1. Field of the Invention
The invention relates to compression of streams of rendering commands.
2. Related Art
In some applications of computing devices, it is desirable to present a visualization of a scene to a user. Some of these applications include the following:                CAD (computer aided design);        computer aided search, such as used in the oil and gas industry;        computer simulations, such as battlefield simulations and flight simulation; and        video games, including multiplayer video games.        
One problem in the known art is that computing the scene to be presented requires relatively large resources, including both computing power and memory.
Known solutions include breaking up computing the scene into parts, and assigning each of those parts to a separate graphics processor. These separate graphics processors each operate under control of a single controlling processor, which determines how to break up computing the scene into parts. The controlling processor sends each separate graphics processor a set of commands telling the receiver what to render. Each graphics processor generates data showing how to render its part of the scene. This data might be sent back to the controlling processor for presentation, or might be sent on to a presenting device, such as a graphics compositor, a monitor, or a set of monitors.
While this method generally achieves the goal of providing increased resources to render the scene, it still has several drawbacks. One drawback is that it might take different amounts of time to send rendering commands to distinct graphics processors. For example, if one of the graphics processors is assigned more objects to render than others, that one graphics processor will receive a relatively larger set of rendering commands. Known systems generally provide for presenting all the rendering results at the same time. This has the effect that all graphics processors receive their rendering commands, and render their objects, before their new results can be presented.
Known systems sometimes account for the difference in completion time by double (or multiple) buffering of frames to be presented. That is, there is a frame that is currently being presented to the user, and one or more “hidden” frames being written to by the graphics processors as they render their objects. The “frame rate”, that is, the rate at which frames can be generated is limited by the rate at which the hidden frames can be updated by the graphics processors. This has the effect that the rate at which frames (of a changing scene, such as a motion picture) can be generated is limited by the longest amount of time it takes to send rendering commands to one of the graphics processors.
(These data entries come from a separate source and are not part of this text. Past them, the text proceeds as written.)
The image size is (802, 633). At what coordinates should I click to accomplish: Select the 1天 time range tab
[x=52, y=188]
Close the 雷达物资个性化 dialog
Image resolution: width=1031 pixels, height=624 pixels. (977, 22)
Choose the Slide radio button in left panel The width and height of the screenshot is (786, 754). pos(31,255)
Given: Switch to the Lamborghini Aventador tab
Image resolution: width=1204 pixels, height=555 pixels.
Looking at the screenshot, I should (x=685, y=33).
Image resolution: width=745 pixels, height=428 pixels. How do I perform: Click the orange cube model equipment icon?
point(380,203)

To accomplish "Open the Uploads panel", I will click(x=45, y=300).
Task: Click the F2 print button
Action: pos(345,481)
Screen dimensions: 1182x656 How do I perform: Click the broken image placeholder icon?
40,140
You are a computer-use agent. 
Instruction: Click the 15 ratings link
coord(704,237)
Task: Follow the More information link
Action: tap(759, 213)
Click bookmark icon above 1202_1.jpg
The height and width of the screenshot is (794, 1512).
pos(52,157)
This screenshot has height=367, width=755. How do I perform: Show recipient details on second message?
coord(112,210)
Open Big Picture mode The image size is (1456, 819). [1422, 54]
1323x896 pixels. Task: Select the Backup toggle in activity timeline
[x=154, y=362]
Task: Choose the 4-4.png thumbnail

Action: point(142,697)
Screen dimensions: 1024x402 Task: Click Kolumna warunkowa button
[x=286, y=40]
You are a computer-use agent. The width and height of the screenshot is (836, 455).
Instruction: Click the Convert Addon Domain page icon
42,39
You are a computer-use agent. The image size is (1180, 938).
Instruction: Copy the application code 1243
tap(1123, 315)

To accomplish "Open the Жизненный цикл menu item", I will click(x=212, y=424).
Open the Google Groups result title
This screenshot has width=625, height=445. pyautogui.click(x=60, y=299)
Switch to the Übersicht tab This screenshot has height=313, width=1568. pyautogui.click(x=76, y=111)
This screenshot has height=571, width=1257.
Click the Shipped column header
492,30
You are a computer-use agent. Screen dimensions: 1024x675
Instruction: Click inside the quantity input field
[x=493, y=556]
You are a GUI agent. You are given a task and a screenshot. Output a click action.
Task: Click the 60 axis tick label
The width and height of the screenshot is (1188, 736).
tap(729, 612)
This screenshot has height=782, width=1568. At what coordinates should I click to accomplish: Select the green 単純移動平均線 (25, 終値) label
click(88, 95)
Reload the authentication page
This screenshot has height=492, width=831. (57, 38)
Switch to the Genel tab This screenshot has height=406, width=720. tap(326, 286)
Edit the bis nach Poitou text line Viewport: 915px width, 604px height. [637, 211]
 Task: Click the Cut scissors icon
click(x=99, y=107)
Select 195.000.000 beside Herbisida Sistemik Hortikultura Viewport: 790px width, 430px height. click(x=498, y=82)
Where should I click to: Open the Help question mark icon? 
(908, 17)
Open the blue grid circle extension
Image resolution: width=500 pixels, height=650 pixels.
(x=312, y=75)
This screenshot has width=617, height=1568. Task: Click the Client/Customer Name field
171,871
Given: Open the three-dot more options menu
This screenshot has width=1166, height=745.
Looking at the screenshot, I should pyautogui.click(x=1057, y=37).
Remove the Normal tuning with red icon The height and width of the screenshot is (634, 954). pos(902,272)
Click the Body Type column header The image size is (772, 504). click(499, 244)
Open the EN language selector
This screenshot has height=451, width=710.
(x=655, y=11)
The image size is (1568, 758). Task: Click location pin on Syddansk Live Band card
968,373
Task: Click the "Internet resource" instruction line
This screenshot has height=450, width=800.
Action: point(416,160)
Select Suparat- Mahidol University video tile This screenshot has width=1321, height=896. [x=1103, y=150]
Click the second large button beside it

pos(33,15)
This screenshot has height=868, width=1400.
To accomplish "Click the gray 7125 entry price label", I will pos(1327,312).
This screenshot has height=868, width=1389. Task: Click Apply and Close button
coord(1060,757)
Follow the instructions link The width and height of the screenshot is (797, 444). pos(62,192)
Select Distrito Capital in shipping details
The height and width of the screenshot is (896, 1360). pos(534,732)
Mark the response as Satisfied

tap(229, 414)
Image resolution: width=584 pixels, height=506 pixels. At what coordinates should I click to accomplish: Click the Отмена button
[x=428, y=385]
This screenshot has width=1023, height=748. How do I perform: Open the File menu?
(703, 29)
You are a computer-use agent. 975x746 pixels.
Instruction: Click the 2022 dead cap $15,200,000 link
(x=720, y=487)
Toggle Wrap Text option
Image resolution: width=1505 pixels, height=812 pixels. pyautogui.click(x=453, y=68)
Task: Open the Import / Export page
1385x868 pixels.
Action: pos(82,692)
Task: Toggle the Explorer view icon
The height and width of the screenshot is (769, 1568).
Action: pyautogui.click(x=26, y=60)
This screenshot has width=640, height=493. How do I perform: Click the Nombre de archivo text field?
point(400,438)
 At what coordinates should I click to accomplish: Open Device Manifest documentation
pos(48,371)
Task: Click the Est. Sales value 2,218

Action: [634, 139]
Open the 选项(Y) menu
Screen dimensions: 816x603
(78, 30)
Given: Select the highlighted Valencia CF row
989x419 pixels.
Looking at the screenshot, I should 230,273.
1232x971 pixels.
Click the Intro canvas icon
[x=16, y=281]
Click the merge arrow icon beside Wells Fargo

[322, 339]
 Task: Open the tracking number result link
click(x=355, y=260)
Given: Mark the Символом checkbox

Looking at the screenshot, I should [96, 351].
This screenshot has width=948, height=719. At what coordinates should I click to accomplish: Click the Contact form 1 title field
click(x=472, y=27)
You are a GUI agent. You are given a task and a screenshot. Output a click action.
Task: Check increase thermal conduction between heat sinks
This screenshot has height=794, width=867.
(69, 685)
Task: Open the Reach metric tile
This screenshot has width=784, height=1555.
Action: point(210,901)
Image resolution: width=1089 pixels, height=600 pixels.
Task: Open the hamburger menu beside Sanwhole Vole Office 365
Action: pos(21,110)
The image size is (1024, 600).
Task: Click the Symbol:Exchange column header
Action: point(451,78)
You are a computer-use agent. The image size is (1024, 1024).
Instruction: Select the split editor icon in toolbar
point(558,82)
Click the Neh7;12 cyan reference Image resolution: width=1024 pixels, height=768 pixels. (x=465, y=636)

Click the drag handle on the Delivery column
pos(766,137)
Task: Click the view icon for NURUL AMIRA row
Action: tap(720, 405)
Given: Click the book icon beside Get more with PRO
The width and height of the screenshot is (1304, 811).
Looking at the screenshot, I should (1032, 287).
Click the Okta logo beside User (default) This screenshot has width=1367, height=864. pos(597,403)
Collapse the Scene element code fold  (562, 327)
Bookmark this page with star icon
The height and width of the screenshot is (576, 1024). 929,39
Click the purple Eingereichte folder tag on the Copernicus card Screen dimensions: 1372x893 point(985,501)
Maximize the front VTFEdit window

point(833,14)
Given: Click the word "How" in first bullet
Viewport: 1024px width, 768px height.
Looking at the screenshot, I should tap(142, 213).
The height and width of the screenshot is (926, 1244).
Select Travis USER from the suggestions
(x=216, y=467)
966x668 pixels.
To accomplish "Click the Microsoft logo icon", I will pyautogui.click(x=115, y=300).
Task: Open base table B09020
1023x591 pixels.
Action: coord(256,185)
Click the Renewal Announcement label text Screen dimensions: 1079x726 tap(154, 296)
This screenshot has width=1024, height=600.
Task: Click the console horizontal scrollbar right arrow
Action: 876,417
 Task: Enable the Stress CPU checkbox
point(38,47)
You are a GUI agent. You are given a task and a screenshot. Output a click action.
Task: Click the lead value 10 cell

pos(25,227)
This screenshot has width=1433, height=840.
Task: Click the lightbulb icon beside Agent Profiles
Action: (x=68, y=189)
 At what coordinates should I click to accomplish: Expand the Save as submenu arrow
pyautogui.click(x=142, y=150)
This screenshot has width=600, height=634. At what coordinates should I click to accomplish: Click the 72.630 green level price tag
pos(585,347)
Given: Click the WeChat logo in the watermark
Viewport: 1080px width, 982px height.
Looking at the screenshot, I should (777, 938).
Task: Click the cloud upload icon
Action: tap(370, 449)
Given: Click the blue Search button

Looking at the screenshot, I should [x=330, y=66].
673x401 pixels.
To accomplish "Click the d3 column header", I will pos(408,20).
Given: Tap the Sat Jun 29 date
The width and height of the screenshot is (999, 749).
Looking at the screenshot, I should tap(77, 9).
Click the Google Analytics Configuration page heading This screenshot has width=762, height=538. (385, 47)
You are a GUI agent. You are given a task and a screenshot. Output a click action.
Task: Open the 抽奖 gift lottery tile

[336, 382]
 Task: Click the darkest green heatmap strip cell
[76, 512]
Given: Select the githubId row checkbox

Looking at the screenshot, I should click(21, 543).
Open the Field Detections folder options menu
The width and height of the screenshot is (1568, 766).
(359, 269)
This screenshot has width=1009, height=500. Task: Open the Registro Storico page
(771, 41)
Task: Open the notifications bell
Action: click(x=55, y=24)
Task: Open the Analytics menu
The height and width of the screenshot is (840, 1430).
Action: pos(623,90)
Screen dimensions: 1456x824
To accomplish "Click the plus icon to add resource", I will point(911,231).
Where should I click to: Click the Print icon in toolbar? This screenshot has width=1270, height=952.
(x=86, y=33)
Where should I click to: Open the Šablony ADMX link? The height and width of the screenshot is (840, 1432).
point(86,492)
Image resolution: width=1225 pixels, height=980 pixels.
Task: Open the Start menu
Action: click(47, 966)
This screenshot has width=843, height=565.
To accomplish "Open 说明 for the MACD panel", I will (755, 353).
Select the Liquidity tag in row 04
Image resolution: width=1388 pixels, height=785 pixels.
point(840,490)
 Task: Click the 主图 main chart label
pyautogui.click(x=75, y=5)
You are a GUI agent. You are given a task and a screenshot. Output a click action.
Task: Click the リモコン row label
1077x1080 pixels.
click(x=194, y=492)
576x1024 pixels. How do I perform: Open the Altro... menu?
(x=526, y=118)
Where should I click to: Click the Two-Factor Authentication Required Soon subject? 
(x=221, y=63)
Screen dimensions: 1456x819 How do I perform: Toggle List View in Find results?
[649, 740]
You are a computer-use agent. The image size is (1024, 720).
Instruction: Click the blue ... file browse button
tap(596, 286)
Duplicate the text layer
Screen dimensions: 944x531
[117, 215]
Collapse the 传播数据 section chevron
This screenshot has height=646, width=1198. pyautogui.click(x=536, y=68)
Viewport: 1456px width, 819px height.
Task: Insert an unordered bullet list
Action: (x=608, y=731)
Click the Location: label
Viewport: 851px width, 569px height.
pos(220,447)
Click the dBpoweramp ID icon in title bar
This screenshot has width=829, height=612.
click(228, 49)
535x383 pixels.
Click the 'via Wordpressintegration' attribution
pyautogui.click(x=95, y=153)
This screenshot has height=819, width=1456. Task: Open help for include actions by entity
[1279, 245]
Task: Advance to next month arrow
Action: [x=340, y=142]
A second known problem in the art is mapping a complex surface onto 3D geometry.
A known solution for mapping a complex surface (aka a texture) onto 3D geometry is for the controlling device to send the texture to the rendering device(s) every time the rendering device(s) need the texture, however, this takes a significant amount of time and slows down the rendering process.
A third known problem is providing an efficient method for storing and converting vertex calls into vertex arrays.
A known solution is found in modern 3D languages or SDK's (Software Development Kits) that provide efficient ways to store large amounts of vertices in Arrays (Vertex Arrays), however, 3D applications often use individual vertex calls which is inefficient (i.e. it takes long time) due to their large size compared to vertex arrays.
Accordingly, it would be advantageous to provide methods and systems in which 3D scenes might be rapidly rendered, and which are not subject to drawbacks of the known art.